* [ASSIGNMENT]:
Copy each line below as it stands, but skip any picture it contains.

* [GIVEN RECORDS]:
────────
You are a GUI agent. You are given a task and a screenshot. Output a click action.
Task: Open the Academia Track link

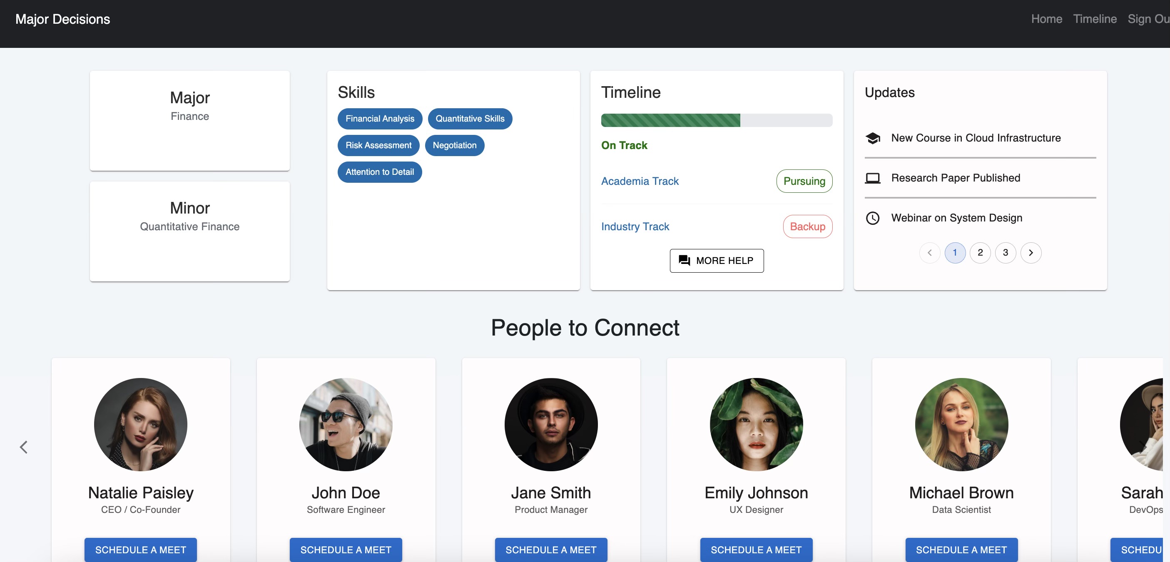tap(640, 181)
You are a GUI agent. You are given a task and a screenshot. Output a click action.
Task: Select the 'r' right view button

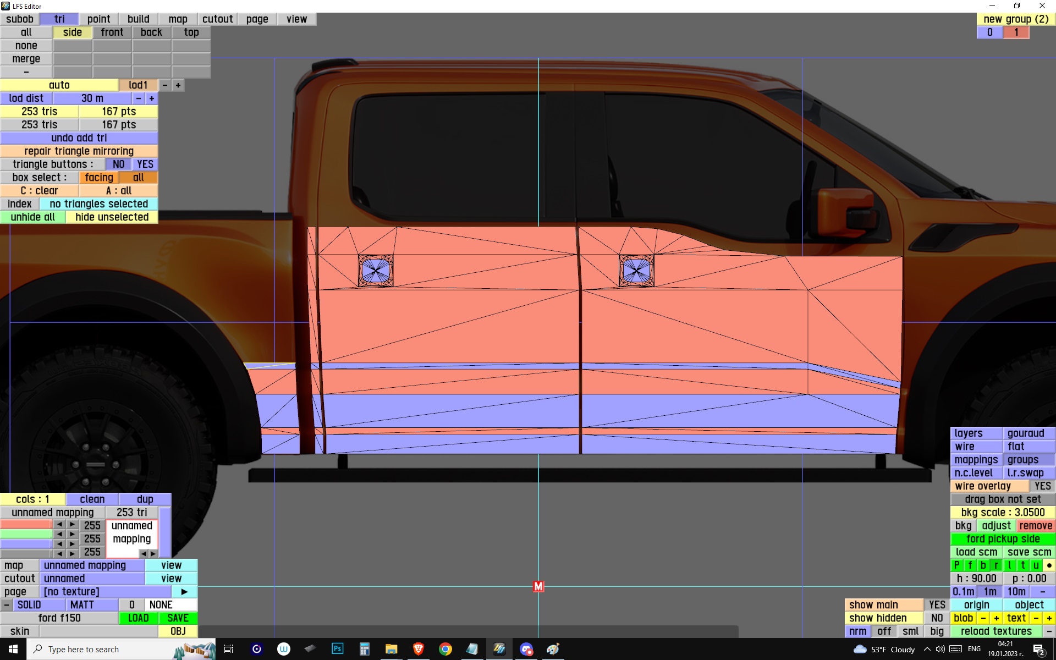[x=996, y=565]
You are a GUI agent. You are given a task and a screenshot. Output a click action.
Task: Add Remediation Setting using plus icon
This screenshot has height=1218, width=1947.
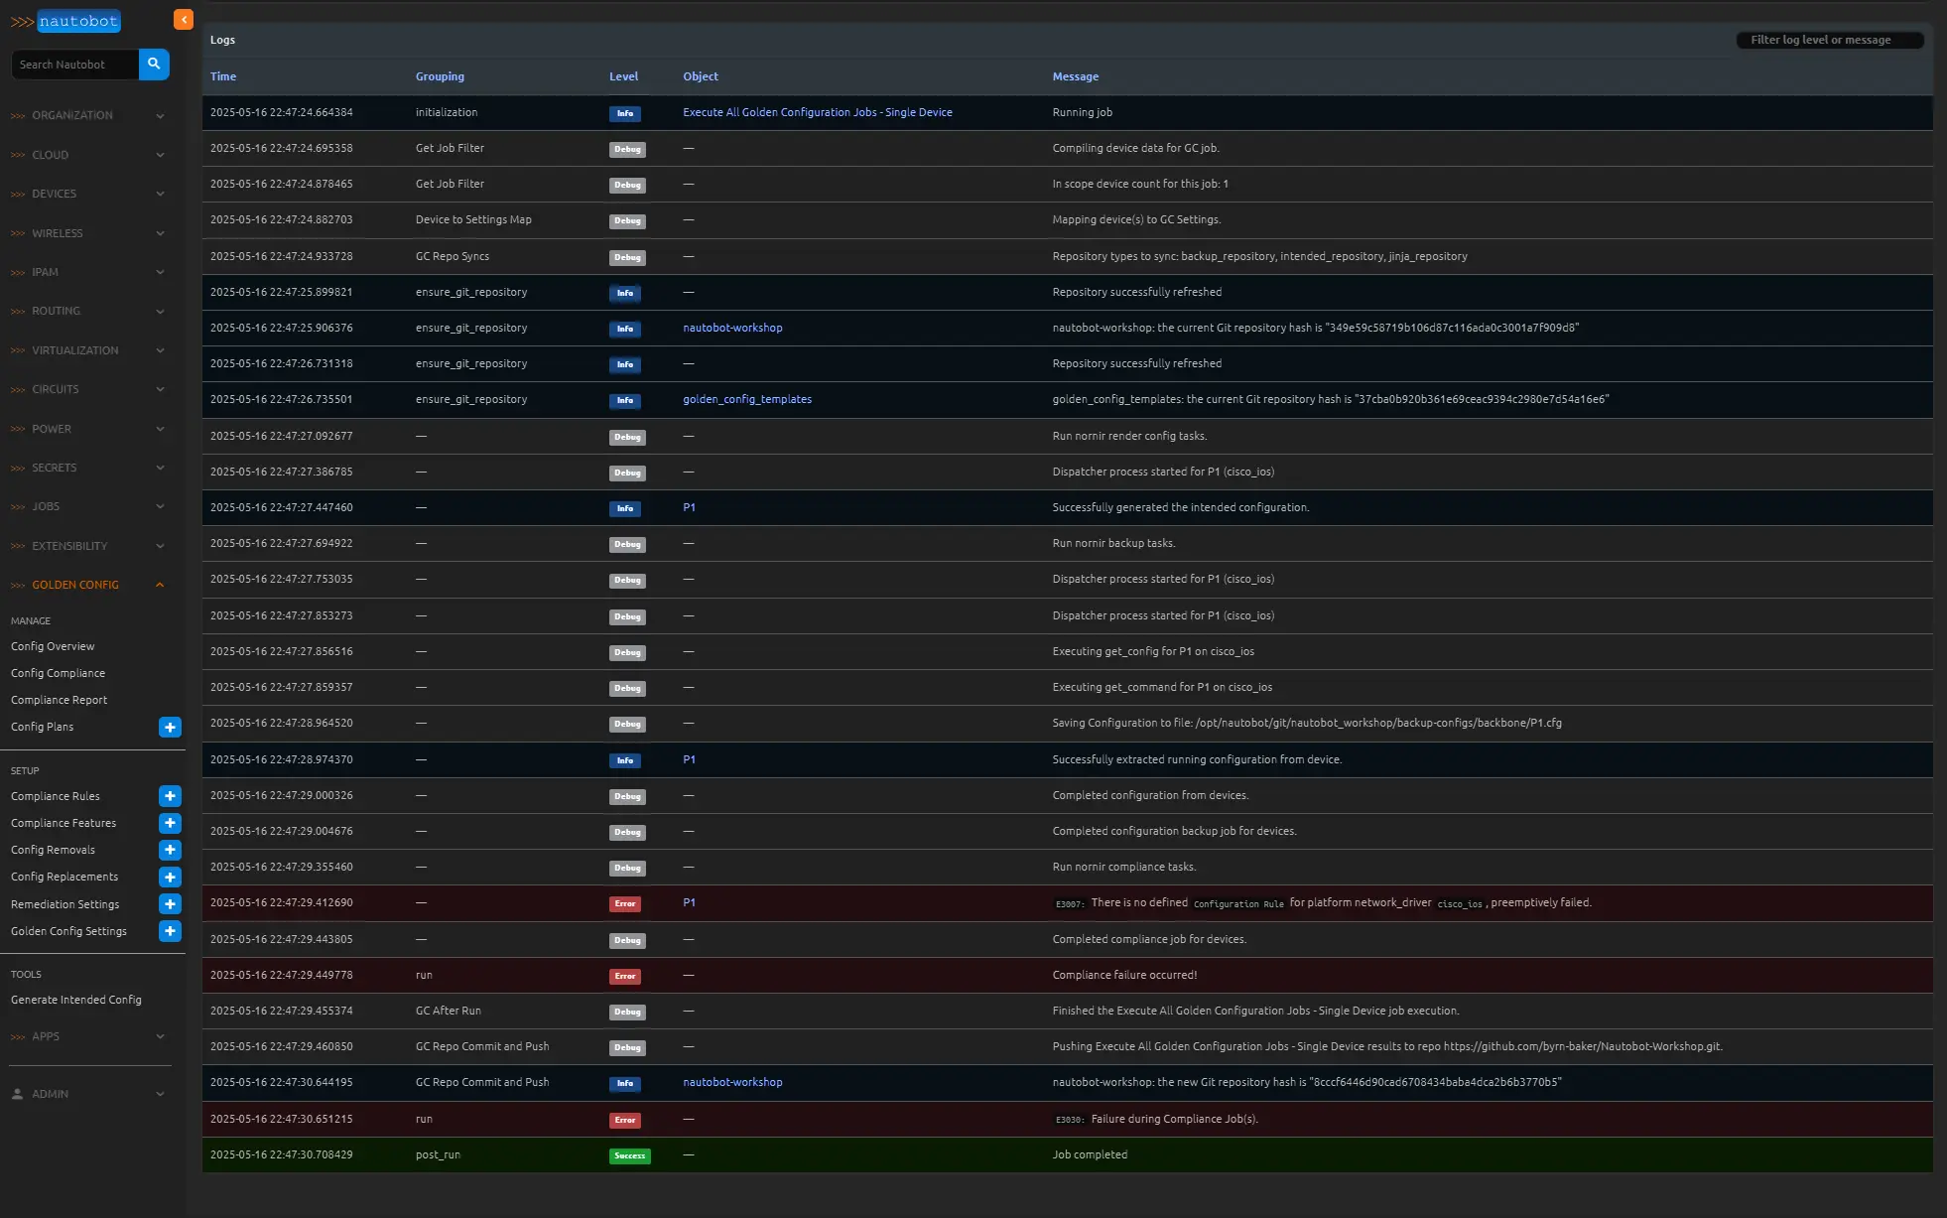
────────
* [SOLUTION TO THIS EXERCISE]:
You are a GUI agent. You are given a task and a screenshot. Output a click action.
Task: Open the Academia Track link

tap(640, 181)
You are a GUI agent. You are given a task and a screenshot. Output a click action.
Task: Select the 'r' right view button

[x=996, y=565]
You are a GUI agent. You are given a task and a screenshot. Output a click action.
Task: Add Remediation Setting using plus icon
This screenshot has height=1218, width=1947.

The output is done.